Ruby AI. Vector (semantic) search with embeddings
Best ways to search in Rails, from simple to advanced:
- SQL
ILIKE
- gem ransack
name_or_description_cont
- gem pg_search - advanced Postgres search
- indexed search with typesense/elasticsearch/algolia
- AI search with embeddings
AI search lets you search by “meaning”, not by keywords!
How AI search works:
- create embeddings: turn texts into vectors
- search embeddings with gem neighbour
Install dependencies #
# Gemfile
# pg extension to enable vectors
# https://github.com/pgvector/pgvector-ruby
gem "pgvector"
# vector search
# https://github.com/ankane/neighbor
gem "neighbor"
# create vectors
# https://github.com/crmne/ruby_llm
gem "ruby_llm"
brew install pgvector
If it doesn’t work, run
mkdir -p ~/tmp
cd ~/tmp
git clone --branch v0.8.0 https://github.com/pgvector/pgvector.git
cd pgvector
# Build and install for DocumentgreSQL 16
make USE_PGXS=1 PG_CONFIG=/opt/homebrew/opt/postgresql@16/bin/pg_config
sudo make USE_PGXS=1 PG_CONFIG=/opt/homebrew/opt/postgresql@16/bin/pg_config install
# Restart DocumentgreSQL
brew services restart postgresql@16
# config/initializers/neighbor.rb
Neighbor::PostgreSQL.initialize!
Run migrations:
rails g migration InstallNeighborVector
rails g migration AddEmbeddingToDocuments
rails g model Document title content
class InstallNeighborVector < ActiveRecord::Migration[7.1]
def change
enable_extension "vector"
end
end
class AddEmbeddingToDocuments < ActiveRecord::Migration[7.1]
def change
add_column :documents, :embedding, :vector, limit: 1536, if_not_exists: true
end
end
Create embeddings: #
# app/models/document.rb
validates :title, presence: true
validates :content, presence: true
has_neighbors :embedding, dimensions: 1536
before_save :generate_embedding, if: -> { saved_change_to_title? || saved_change_to_content? }
scope :search_by_similarity, -> (query_text) {
query_embedding = RubyLLM.embed(query_text).vectors
# distance: :inner_product
nearest_neighbors(:embedding, query_embedding, distance: :cosine).first(5)
}
# def text_for_embedding
# <<~EOS
# Title: #{title}
# Content: #{content}
# EOS
# end
def generate_embedding
text_for_embedding = [
"Title: #{title}",
"Content: #{content}",
].compact.join("\n---\n")
begin
self.embedding = RubyLLM.embed(text_for_embedding).vectors
rescue RubyLLM::Error => e
end
end
Perform search: #
Console
Document.create(content: "Company HR policy: Employees must...")

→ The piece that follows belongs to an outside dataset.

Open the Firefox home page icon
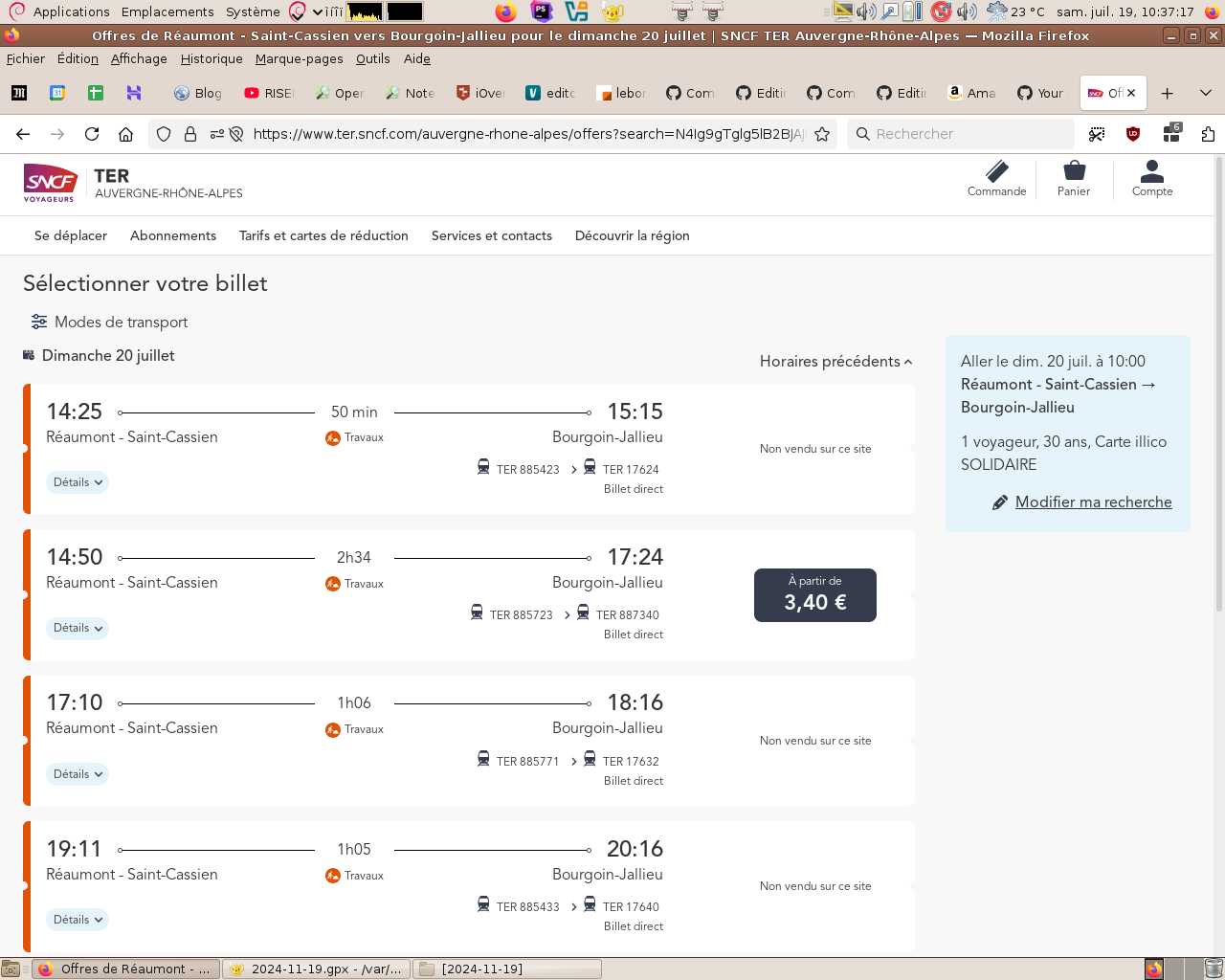This screenshot has width=1225, height=980. (125, 134)
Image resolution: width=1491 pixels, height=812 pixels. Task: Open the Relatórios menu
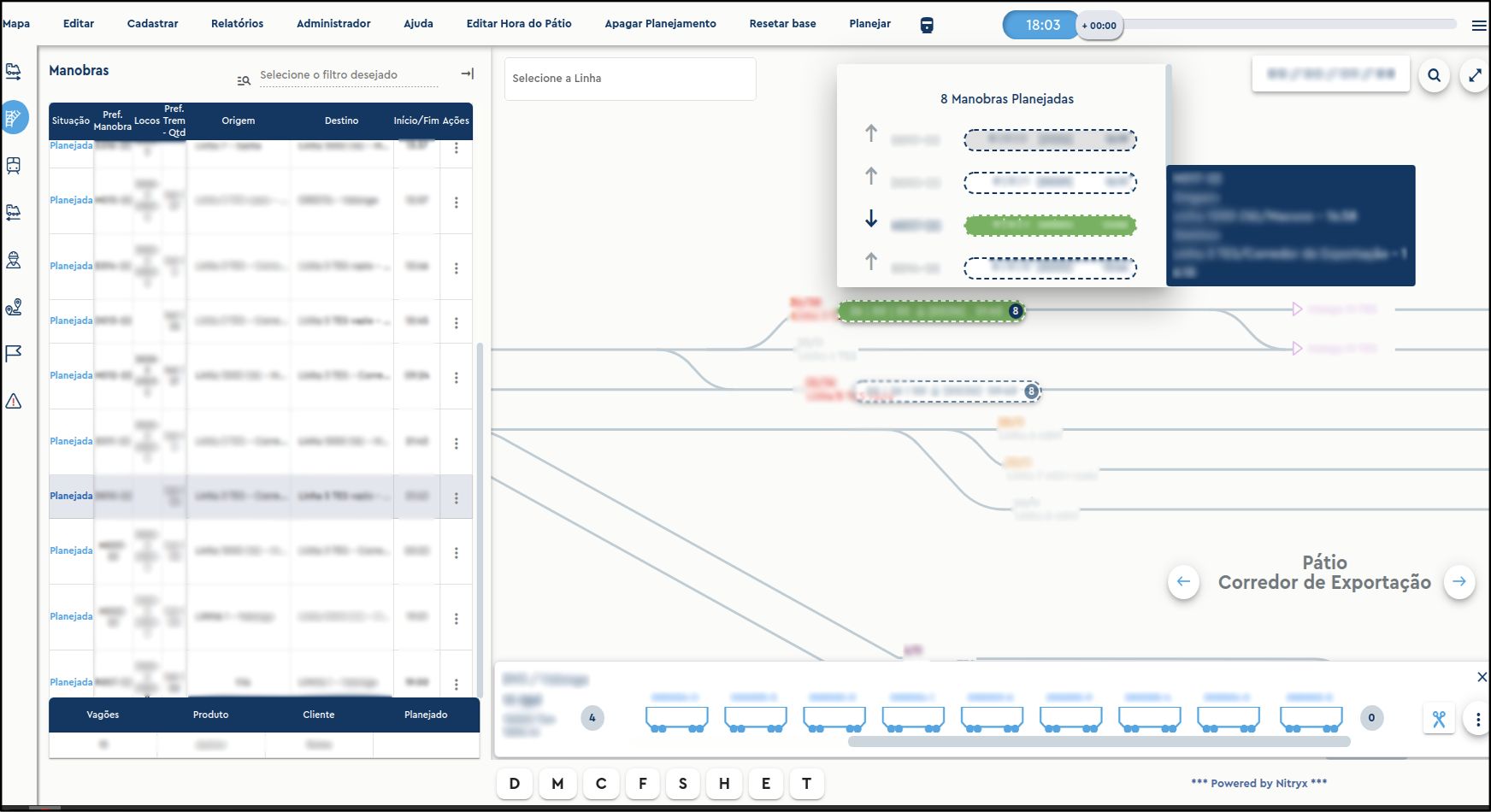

Document.create(content: "Company internal documentation: ...")
documents = Document.search_by_similarity("What is the company's remote work policy?")
documents.each { |document| puts "- #{document.content}" }
Controller
# app/controllers/documents_controller.rb
def index
@documents = if params[:q].present?
Document.all.search_by_similarity(params[:q])
else
Document.all
end
end
Make it work on CI #
# ci
-image: postgres:11-alpine
+image: pgvector/pgvector:pg16
Next steps #
- Rate limiting; do not do typeahead search (too many requests & token$)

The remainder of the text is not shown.